DESCRIPTION OF THE TASK: Copy the entries word for word, everything from the line containing "This screenshot has height=1024, width=1280." down to the line containing "This screenshot has width=1004, height=685.".

RAW RECORDS:
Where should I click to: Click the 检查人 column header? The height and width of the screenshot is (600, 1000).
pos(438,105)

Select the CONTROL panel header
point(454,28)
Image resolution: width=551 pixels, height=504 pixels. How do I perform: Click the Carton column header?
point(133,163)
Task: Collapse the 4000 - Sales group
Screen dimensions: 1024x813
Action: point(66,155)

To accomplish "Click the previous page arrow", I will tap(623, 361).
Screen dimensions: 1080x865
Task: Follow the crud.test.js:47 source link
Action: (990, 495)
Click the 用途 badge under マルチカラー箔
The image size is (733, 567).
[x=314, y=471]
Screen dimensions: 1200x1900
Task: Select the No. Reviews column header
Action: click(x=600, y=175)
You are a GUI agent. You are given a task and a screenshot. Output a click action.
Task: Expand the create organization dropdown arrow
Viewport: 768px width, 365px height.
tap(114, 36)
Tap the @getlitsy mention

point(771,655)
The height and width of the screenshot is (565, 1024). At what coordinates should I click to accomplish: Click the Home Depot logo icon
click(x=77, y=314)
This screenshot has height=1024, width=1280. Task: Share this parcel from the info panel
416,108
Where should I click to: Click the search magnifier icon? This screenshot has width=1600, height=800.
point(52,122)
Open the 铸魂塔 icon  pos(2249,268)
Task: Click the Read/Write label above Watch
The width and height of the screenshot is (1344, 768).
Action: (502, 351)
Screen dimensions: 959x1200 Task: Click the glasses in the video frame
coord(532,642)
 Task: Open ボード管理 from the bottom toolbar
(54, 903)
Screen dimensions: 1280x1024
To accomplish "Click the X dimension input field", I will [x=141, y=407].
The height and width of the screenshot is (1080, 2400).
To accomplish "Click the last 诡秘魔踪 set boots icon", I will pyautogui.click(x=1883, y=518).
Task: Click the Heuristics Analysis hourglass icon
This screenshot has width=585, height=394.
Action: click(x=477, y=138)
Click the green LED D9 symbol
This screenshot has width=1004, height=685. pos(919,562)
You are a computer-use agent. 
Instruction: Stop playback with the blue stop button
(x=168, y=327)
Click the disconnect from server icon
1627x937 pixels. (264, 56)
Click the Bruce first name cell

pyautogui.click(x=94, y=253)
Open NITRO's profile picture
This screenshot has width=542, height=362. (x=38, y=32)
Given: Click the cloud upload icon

EXERCISE RESPONSE:
This screenshot has height=1024, width=1280. Task: Share this parcel from the info panel
416,108
Where should I click to: Click the search magnifier icon? This screenshot has width=1600, height=800.
point(52,122)
Open the 铸魂塔 icon  pos(2249,268)
Task: Click the Read/Write label above Watch
The width and height of the screenshot is (1344, 768).
Action: (502, 351)
Screen dimensions: 959x1200 Task: Click the glasses in the video frame
coord(532,642)
 Task: Open ボード管理 from the bottom toolbar
(54, 903)
Screen dimensions: 1280x1024
To accomplish "Click the X dimension input field", I will [x=141, y=407].
The height and width of the screenshot is (1080, 2400).
To accomplish "Click the last 诡秘魔踪 set boots icon", I will pyautogui.click(x=1883, y=518).
Task: Click the Heuristics Analysis hourglass icon
This screenshot has width=585, height=394.
Action: click(x=477, y=138)
Click the green LED D9 symbol
This screenshot has width=1004, height=685. pos(919,562)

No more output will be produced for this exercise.